It also wants to reduce its reliance on Asia. Taiwan accounts for more than 60% of global chip production and concerns are growing about heightened tensions between Taipei and Beijing.

The legislation which makes it easier for EU governments to provide funding has already attracted interest from Intel Corp, which picked Germany for a new mega chip manufacturing complex backed by 6.8 billion euros in subsidies.

STMicroelectronics has also teamed up with GlobalFoundries  and Taiwan’s TSMC is in talks with the German state of Saxony about building a factory there.

But Europe’s relatively modest subsidies could put a brake on its ambition, said Richard Windsor of research company Radio Free Mobile.

“The subsidies are still likely to be below those available in Asia once again underlining that semiconductors right now are all about geopolitics and not economics,” he wrote in a client note ahead of the EU agreement.
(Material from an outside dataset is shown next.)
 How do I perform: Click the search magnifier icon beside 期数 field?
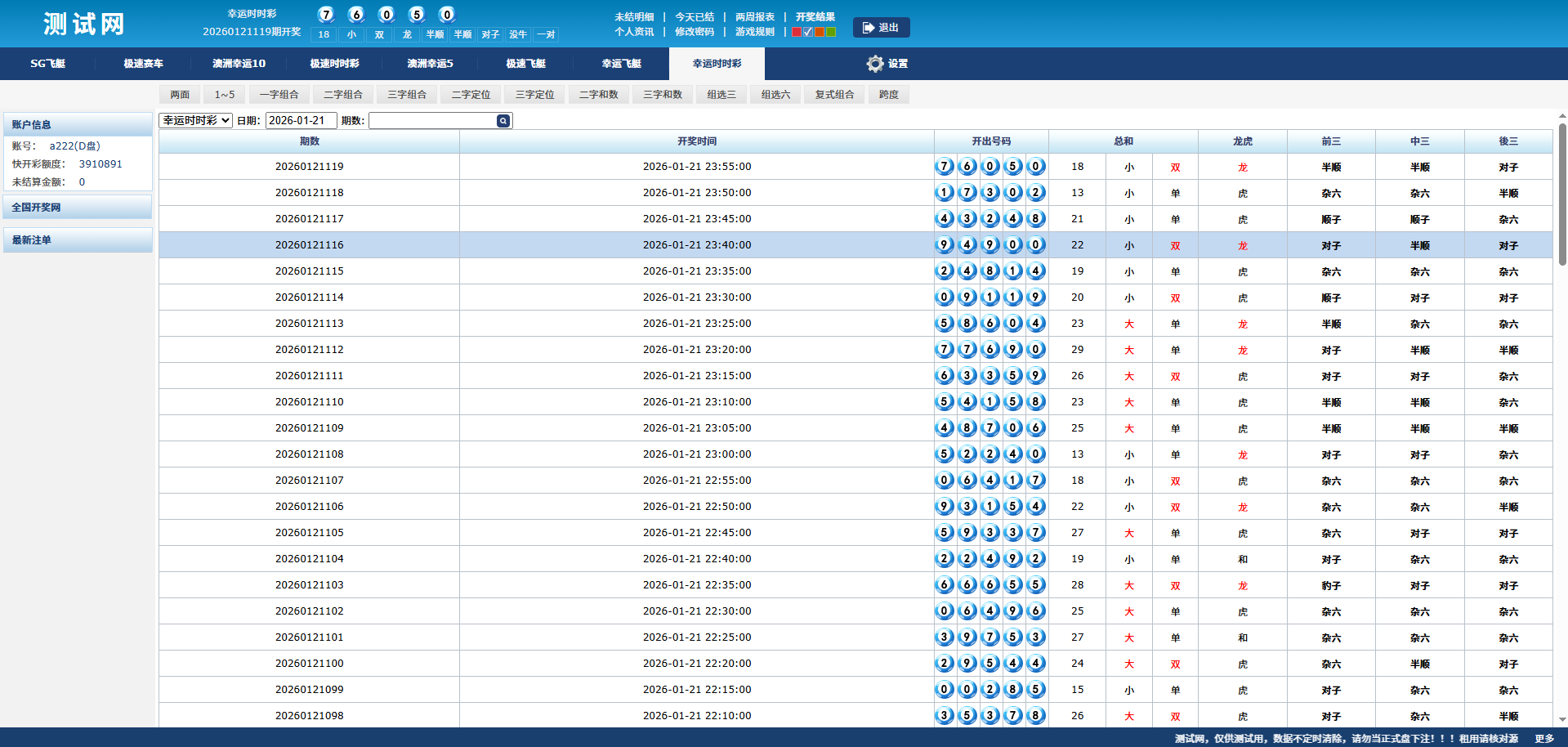tap(503, 121)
South Korea, the base of companies such as Samsung, has also unveiled plans to spend hundreds of billions of dollars to boost chipmaking over the next decade. Taiwan – home of TSMC – Japan, India, Vietnam and Thailand are all working on incentives to attract chip industries to their countries

“Europe and USA are going to struggle to compete against Asia,” Windsor said.


The EU Chips Act is a good start given the EU has little choice but to join the subsidy race, but the bloc should play to its chipmaking strengths, said Christopher Cytera, research fellow at the Centre for European Policy Analysis.
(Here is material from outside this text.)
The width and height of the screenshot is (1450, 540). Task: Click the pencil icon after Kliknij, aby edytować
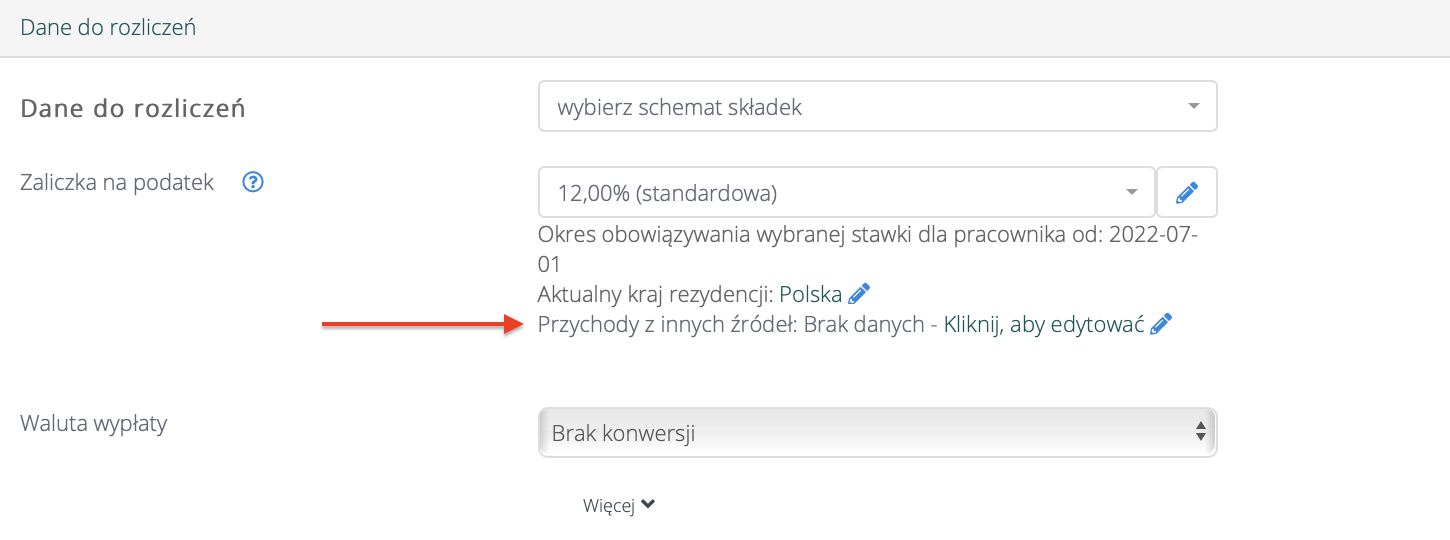(1161, 324)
Dutch company ASML dominates manufacturing of the machines that are required to produce the latest chips used in phones to cars, Germany’s Zeiss (CZTOP.UL) leads in eyeglass and camera lenses while Belgium’s Solvay and Germany’s BASF  provide critical chemicals.

The EU’s regulatory red tape requiring agreement from 27 member states however could be a problem, industry experts say.

“The United States can get the money approved by Congress, but for Europe to get the money approved they have to go through all the member states and if France and Germany are benefiting, then it’s a bit of a problem,” Cytera said.

Catching up on the chips race is more than just building factories and the Chips Act acknowledges this with its focus on developing skilled labour for the future, said Anielle Guedes, senior research analyst at IDC Technologies.

“One of the things that the industry needs the most today is to raise the profile of the people that are going to work in the industry in the coming years,” she said.

“Otherwise, you can throw money at something like the production facilities, but this is not the kind of thing that you can push capital into and exit on the other side with whatever technology you want.”

All the measures to boost output may create their own problems in future as global supply chains return to normal levels, said Rem Korteweg of the Clingendael Institute.

“There are already indications that the worst might be over when it comes to the semiconductor squeeze, so that we might have the risk of heavily-subsidized oversupply a couple of years down the road,” he said.